1939, la Cuernavaca de mi niñez.

Así tituló esta crónica su autora Adriana Estrada. En su memoria.

 

Antes de su partida, la investigadora Adriana Estrada, me entregó esta crónica, que ahora comparto: 

“La pequeña ciudad comenzaba en la Pradera y terminaba abajito del Jardín Revolución, una cuadra al sur, sobre la carretera a Acapulco -hoy Av. Morelos- se construyeron las primeras casas de vacaciones y de fines de semana, era la única calle petrolizada de la ciudad. El Club de Golf ya estaba en las afueras.

Esta Cuernavaca de cielo siempre azul y aire transparente, tenía tres calles principales de norte a sur: Morelos, Matamoros y Guerrero, esta última, la única calle comercial. De oriente a poniente había muchas calles cortas que comenzaban en la barranca de Amanalco y terminaban en la de Analco. Desde esas calles se veía todos los días el volcán Popocatépetl, con su plumita de vapor, sorprendentemente alto y cubierto siempre de nieve, que en aquel tiempo nos decían que eran nieves eternas,...

La mayor parte del centro de la ciudad estaba empedrada, las banquetas de la calle de Matamoros con grandes piedras lisas, planas y pulidas, por el paso de muchas generaciones, que iban desde el gris claro hasta el oscuro, y su guarnición de piedras rectangulares al borde de sus cunetas. La calle de Guerrero estaba empedrada desde la calle de Arista hasta el zócalo con grandes piedras en el centro del arroyo, también lo estaba la calle de Arteaga. Otras calles que no estaban empedradas, eran de tepetate apisonado, barrido y regado diariamente, que las volvía muy duras, casi como cemento.

++++++

§ Ejercicios
1/ ¿Concuerdan con la crónica estas afirmaciones? (a) Guerrero era la única calle comercial. (b) El Club de Golf estaba en el centro de la ciudad. (c) Las calles cortas de oriente a poniente comenzaban en la barranca de Analco.
2/ ¿Por qué eran casi tan duras como el cemento las calles de tepetate, según la crónica?
3/ Según la crónica, ¿qué tramo de la calle de Guerrero estaba empedrado?

§ Material
++++++

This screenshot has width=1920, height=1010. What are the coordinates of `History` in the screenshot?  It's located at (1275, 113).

++++++

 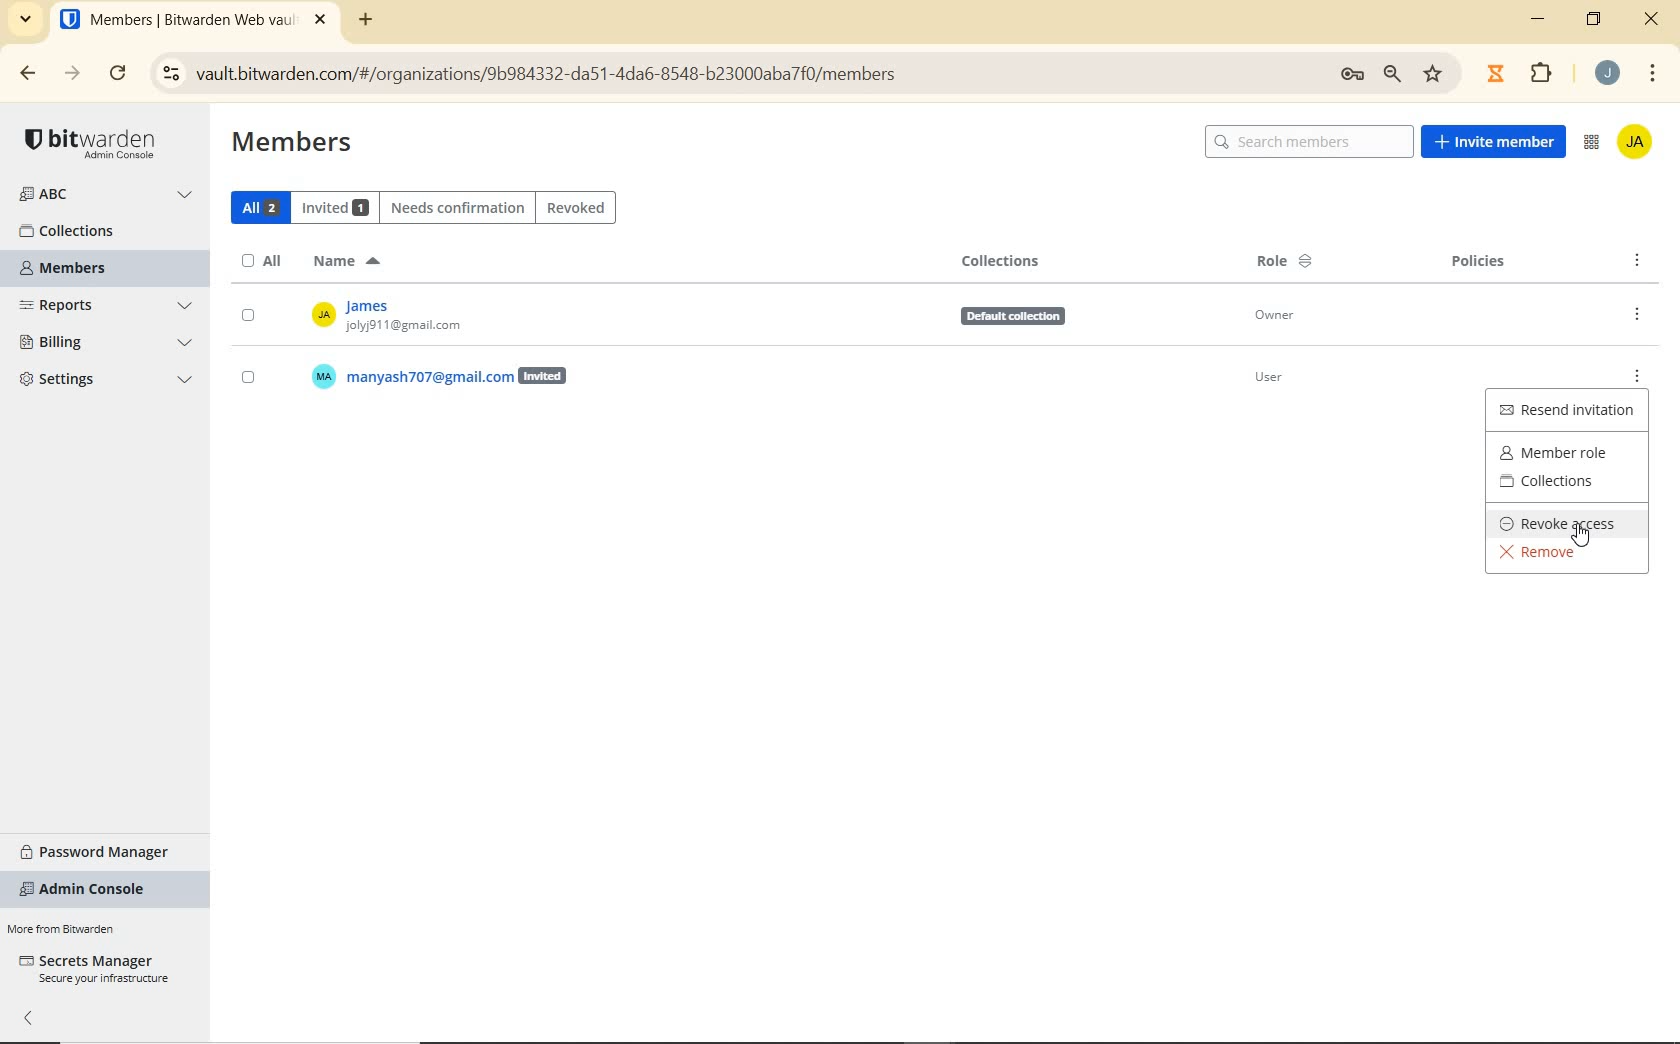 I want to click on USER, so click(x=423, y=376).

++++++

§ Respuestas
1/
(a) Sí: "esta última, la única calle comercial".
(b) No: "El Club de Golf ya estaba en las afueras."
(c) No: "comenzaban en la barranca de Amanalco y terminaban en la de Analco".

2/ Eran de tepetate apisonado que se barría y se regaba a diario. Eso las volvía muy duras, casi como cemento.

3/ Desde la calle de Arista hasta el zócalo.